On being close to the dead
When the seventeenth century French philosopher and scientist Blaise Pascal died in 1662, his servant found a small piece of parchment sewn into his coat. It had been written eight years earlier, on Monday 23 November. It was an exultant account of an experience of G-d he had that Monday night.
“G-d of Abraham, G-d of Isaac, G-d of Jacob,” he wrote, “Not of philosophers nor of the scholars…. G-d of Jesus Christ, I have known thee. Joy, joy, joy, tears of joy.”
In this month of November, as we remember our departed loved ones in a special way, it’s hard rationally to think of them as close to us if we stay in the world of philosophers, scholars and scientists. And never escape it like Pascal. We’re like the little girl scared of the dark in the story recounted by theologian Ron Rolheiser. Her mother takes her back into her bedroom, assuring her that she’s not alone, that G-d is everywhere.

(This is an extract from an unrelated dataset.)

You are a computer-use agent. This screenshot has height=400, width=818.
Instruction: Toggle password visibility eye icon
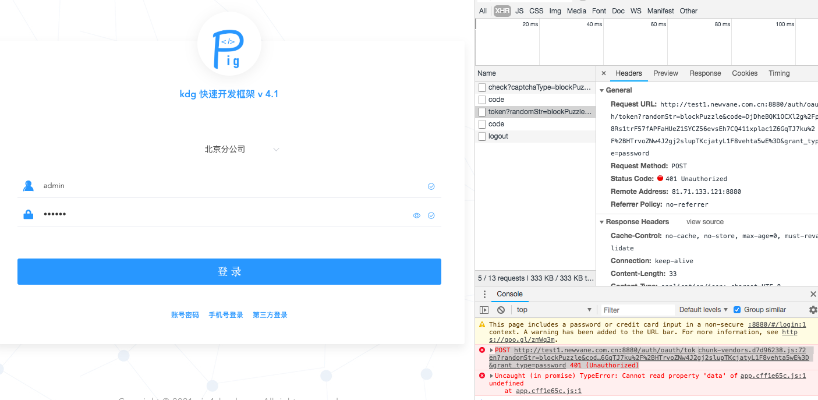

“G-d may be everywhere,” she says, “but I want someone with skin.”
Of course, we want skin too – to see or touch our loved ones again. But as renowned Jesuit theologian Karl Rahner says, that very desire blocks us from recognizing them as close to us. “Where are they?” he asks. “In the darkness? Oh, no! It is WE who are in darkness. We don’t see them, but they see us. Their eyes, radiant with glory, are fixed upon our eyes full of tears.”